Bleach was a top notch manga at one point, the fact that it's lingered in a relatively good position is a testament to that.


----------



## Tranquil Fury (May 30, 2010)

> I really don't get this shounen trinity shit



HST or Big Three has nothing to do with the quality, it's an internet thing with regards to popularity if I recall. This is why there was a never a previous Big three/HST.


----------



## Jugger (May 30, 2010)

Tranquil Fury said:


> HST or Big Three has nothing to do with the quality, it's an internet thing with regards to popularity if I recall. This is why there was a never a previous Big three/HST.



Yeah that right that the reason why there won?t be any new HST its something else when the big tree ends.


----------



## Kuya (May 31, 2010)

I thought back in the day the trinity was DB, YuYu, and Saint Seiya?


----------



## $Naruto19$ (May 31, 2010)

1. Beelzebub

2. Toriko

3. Gintama


----------



## Jinibea (May 31, 2010)

Graham Aker said:


> One Piece
> Bleach
> Naruto



This







10char


----------



## Xion (May 31, 2010)

Fairy Tail is an excellent replacement for Bleach since they are so alike.


----------



## Superstars (May 31, 2010)

Winzerd said:


> I really don't get this shounen trinity shit. I mean seriously, when those three manga are placed on equal grounds and read weekly by the Japanese audience, it's quite clear they are on different tiers. Bleach is mid-tier with shonens like Hunter x Hunter, Reborn, and Gintama, which is totally undeserving because we all know Bleach is shit. Naruto is in the top-tiers with Full Metal Alchemist and three other shojo's/josei's, *and One Piece is in the utmost top-tier by itself*.



And your post is in the fanboy tier.


----------



## Infinite Xero (Jun 1, 2010)

It'll probably be

One Piece
Fairy Tail
Beelzebub

Though what I'd like the HST to be would be:

Psyren
Soul Eater
Beelzebub


----------



## Kuya (Jul 14, 2011)

Bump? 

Toriko is now the top contender.

also, lol Psyren


----------



## Donquixote Doflamingo (Jul 14, 2011)

One piece.
Toriko.
Fairy tail.


----------



## Razor Ramon HG (Jul 14, 2011)

Old thread is old lol.

Toriko is technically already in the new HST (along with Naruto and One Piece) judging by Shonen Jump rankings.

--- --- ---

▸ **SHORT TASK**
Answer these questions using the forum thread about the shounen trinity.
1. According to Tranquil Fury, what is HST or Big Three concerned with, rather than quality?
2. Which three series did Kuya think made up the trinity back in the day?
3. Which series does Razor Ramon HG say is technically already in the new HST, and on what basis?

▸ **RECORDS SUPPLIED**
--- --- ---

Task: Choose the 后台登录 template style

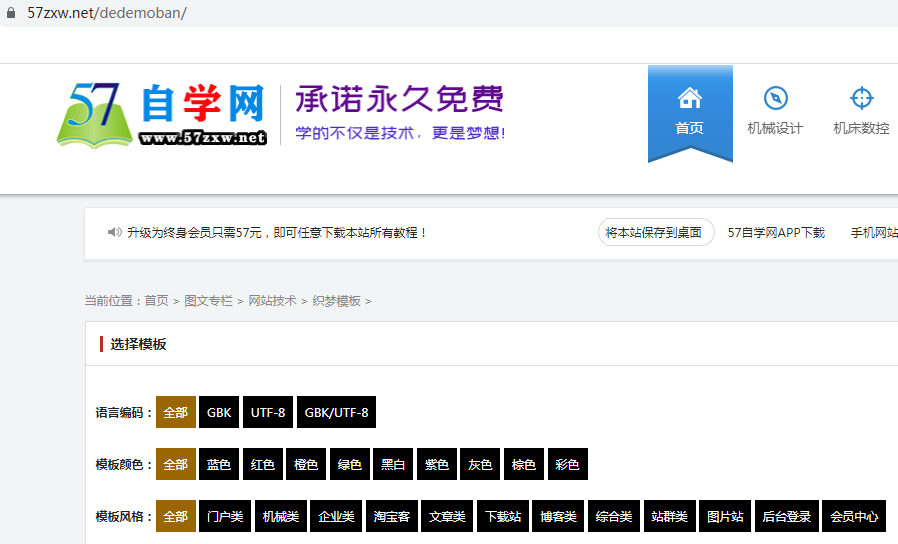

--- --- ---

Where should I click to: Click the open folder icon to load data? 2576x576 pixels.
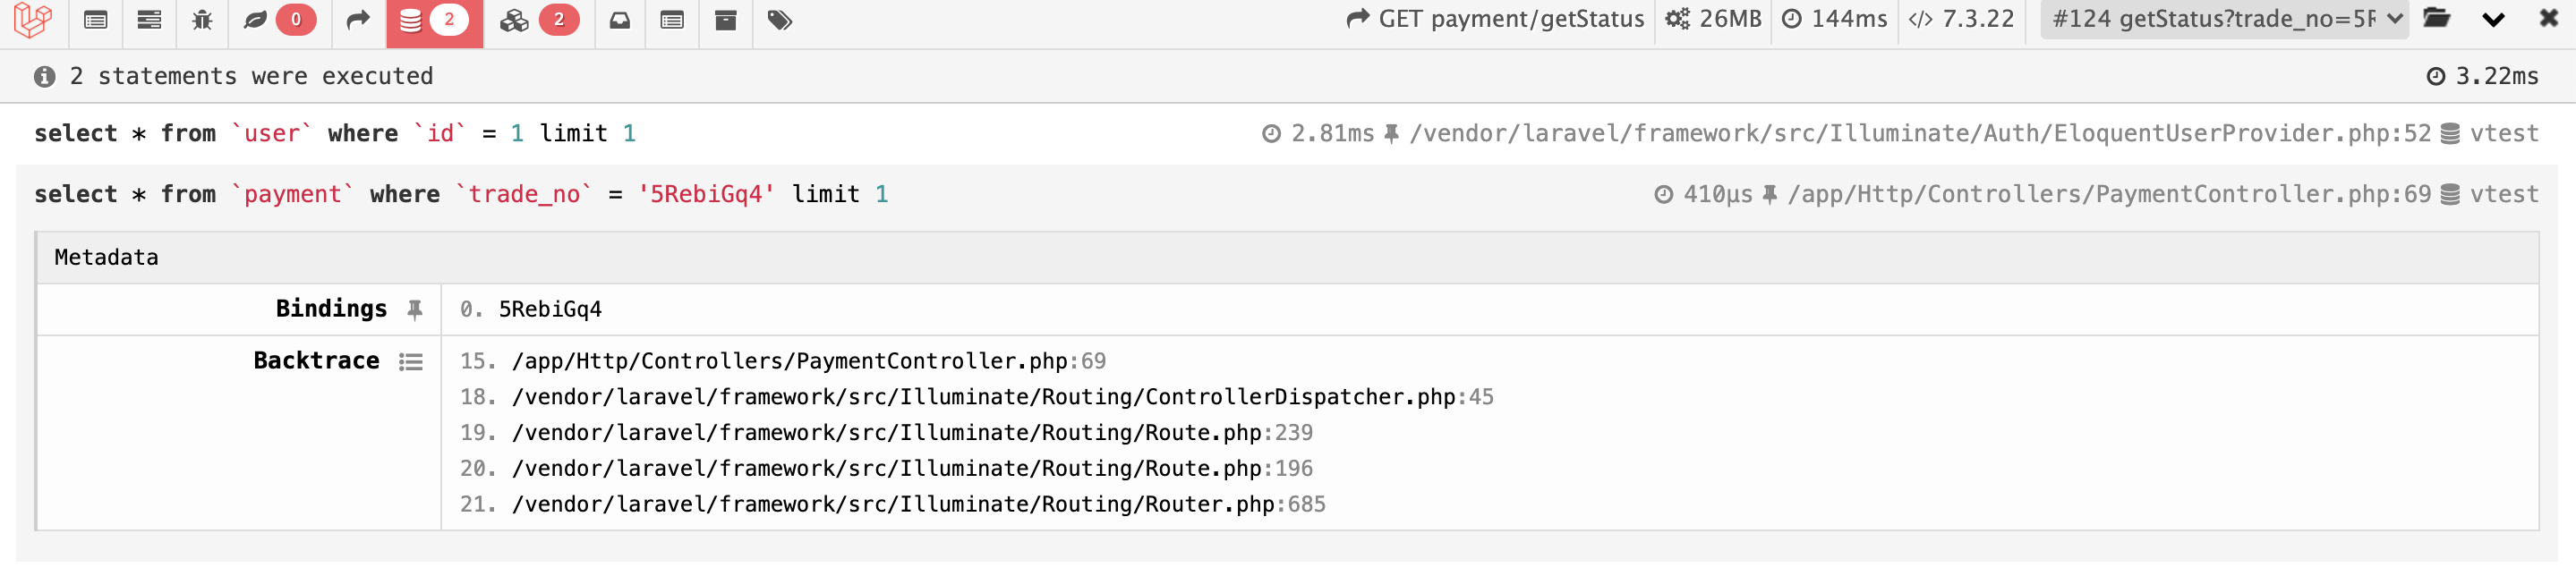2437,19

--- --- ---

▸ **EXPECTED ANSWER**
1. Popularity; it is an internet thing.
2. DB, YuYu, and Saint Seiya.
3. Toriko, judging by Shonen Jump rankings.